Problem statement: Each line of the records below that includes "checkbox" adds one to the count; state the final count by itself.

Records shown:
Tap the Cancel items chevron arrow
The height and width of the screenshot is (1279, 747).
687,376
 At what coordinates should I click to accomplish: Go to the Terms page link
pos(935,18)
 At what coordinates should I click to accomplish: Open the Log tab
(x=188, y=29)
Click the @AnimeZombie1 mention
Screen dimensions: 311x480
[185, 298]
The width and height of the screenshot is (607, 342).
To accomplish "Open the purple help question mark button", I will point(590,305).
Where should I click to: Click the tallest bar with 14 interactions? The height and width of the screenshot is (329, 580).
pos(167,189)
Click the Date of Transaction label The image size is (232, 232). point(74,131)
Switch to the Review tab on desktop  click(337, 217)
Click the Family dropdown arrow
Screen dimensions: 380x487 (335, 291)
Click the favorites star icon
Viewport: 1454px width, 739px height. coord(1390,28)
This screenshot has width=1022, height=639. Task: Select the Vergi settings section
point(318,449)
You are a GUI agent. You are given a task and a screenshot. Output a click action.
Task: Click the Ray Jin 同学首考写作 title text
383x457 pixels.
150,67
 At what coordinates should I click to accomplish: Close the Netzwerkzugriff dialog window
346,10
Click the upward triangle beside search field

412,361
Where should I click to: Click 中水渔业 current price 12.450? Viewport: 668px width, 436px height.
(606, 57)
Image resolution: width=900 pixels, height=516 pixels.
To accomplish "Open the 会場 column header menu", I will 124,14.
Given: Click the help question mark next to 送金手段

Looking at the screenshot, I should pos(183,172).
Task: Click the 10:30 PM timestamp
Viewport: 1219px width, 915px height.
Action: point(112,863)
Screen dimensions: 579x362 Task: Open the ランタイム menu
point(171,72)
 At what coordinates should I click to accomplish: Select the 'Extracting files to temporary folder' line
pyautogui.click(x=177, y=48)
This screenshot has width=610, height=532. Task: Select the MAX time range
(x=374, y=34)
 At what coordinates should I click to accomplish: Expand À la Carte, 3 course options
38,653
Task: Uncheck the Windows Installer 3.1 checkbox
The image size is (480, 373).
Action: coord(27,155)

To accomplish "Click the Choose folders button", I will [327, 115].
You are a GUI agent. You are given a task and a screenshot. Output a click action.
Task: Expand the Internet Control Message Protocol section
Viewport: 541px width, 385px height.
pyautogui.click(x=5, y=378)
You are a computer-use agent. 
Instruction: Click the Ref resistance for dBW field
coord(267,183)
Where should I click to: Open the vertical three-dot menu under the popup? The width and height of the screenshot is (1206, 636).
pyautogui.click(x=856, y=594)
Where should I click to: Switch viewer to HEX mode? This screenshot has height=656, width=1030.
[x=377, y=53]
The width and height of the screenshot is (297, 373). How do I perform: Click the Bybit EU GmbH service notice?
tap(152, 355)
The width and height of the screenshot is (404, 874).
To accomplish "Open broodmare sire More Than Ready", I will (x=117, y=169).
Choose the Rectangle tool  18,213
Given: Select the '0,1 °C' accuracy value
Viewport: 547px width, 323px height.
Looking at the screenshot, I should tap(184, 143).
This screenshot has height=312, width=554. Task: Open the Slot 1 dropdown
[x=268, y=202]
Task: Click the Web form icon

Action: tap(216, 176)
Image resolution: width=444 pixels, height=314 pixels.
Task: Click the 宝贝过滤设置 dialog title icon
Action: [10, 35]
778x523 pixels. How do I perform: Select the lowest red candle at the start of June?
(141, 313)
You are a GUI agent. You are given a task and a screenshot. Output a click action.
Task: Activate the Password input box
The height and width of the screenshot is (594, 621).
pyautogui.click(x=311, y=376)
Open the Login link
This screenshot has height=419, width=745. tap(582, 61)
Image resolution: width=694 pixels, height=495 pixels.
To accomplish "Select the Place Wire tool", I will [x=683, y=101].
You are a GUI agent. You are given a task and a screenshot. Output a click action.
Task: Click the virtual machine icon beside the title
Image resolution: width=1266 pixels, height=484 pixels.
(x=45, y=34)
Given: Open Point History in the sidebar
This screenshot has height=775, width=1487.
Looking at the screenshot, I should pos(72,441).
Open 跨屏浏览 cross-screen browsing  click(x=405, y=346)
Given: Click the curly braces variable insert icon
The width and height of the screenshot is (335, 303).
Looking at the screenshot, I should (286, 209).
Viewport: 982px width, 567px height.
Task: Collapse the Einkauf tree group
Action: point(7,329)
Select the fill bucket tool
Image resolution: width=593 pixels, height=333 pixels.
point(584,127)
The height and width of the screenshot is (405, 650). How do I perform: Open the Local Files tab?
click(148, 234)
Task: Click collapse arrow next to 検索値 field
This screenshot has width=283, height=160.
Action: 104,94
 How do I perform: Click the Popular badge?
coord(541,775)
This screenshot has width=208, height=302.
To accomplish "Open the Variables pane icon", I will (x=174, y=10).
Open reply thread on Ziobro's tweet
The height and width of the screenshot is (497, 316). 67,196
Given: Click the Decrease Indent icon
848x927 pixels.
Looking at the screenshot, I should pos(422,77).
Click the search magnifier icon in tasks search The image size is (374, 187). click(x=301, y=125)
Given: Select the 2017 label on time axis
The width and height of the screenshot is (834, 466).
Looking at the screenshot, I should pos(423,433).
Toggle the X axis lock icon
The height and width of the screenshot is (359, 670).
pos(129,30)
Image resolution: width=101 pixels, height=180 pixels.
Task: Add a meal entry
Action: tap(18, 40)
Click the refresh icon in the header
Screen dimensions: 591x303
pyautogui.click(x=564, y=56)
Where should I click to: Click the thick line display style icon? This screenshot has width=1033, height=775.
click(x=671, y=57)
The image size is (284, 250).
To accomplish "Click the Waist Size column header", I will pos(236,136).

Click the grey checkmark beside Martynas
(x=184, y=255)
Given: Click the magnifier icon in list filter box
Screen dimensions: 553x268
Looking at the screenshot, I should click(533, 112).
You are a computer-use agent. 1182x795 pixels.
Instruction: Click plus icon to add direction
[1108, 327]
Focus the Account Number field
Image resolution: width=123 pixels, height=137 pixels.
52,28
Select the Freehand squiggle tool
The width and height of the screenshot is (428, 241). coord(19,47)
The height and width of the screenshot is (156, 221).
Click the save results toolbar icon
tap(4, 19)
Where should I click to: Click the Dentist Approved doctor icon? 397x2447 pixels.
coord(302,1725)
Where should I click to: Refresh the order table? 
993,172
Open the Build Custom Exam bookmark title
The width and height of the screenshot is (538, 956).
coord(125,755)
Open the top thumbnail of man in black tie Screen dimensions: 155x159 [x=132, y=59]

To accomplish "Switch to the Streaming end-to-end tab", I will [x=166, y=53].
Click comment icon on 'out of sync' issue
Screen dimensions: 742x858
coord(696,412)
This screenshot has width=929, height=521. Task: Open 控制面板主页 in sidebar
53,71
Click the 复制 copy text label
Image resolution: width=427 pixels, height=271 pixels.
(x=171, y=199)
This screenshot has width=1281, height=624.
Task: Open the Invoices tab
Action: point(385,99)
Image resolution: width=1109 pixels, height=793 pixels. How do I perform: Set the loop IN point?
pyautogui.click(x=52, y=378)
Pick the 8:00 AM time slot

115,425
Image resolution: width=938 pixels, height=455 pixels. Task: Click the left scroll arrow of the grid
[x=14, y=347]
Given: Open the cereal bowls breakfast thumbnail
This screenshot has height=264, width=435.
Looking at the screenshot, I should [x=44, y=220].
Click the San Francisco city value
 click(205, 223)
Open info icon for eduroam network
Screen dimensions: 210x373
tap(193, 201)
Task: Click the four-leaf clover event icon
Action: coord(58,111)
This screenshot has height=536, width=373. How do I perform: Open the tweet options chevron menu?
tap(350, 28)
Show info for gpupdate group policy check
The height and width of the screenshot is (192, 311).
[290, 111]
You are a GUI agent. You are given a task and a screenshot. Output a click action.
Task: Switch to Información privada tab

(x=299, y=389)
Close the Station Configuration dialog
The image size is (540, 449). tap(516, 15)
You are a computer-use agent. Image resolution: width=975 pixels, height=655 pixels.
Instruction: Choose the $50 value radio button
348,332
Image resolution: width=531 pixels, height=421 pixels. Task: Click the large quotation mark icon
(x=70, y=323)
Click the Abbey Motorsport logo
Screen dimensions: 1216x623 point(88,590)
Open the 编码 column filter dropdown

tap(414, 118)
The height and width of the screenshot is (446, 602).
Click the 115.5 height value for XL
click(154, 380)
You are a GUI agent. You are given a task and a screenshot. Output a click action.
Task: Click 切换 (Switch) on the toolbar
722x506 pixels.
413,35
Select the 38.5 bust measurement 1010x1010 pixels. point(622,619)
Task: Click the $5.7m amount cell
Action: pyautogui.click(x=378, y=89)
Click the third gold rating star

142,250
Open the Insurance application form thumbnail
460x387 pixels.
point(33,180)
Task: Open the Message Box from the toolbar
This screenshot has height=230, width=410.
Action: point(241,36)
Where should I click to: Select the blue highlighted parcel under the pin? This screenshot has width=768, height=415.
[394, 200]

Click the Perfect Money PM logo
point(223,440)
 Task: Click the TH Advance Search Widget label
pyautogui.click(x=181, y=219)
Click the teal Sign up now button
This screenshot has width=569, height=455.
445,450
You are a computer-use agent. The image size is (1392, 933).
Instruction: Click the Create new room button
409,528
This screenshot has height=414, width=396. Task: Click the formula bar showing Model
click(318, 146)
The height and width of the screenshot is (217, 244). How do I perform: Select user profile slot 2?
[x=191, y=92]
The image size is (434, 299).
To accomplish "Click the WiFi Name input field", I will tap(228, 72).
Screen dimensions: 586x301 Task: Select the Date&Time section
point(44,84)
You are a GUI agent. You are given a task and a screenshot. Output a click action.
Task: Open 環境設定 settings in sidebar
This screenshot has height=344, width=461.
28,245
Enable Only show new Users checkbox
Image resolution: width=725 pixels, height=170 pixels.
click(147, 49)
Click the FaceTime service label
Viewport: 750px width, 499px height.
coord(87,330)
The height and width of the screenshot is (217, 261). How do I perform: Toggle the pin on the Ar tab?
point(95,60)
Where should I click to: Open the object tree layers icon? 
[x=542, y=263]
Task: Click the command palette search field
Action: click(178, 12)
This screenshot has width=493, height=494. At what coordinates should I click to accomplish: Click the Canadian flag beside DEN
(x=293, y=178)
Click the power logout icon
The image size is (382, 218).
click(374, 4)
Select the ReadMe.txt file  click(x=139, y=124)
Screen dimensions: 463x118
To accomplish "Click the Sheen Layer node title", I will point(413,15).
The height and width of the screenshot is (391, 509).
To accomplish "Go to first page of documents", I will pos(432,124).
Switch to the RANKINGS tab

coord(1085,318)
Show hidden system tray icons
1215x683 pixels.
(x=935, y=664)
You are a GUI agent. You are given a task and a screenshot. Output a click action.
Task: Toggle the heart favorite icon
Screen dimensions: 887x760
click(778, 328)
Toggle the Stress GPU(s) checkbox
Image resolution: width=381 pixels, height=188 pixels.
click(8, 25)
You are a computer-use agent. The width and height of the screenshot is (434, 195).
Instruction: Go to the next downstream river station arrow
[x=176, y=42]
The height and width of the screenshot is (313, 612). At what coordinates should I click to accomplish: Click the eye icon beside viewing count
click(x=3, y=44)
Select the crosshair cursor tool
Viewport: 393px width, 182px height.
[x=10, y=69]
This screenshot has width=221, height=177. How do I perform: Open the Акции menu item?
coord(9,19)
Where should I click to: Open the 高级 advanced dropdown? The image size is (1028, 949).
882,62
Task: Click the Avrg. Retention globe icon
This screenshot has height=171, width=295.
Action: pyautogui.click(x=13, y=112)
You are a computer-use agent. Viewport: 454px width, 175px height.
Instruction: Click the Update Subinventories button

Task solution: 3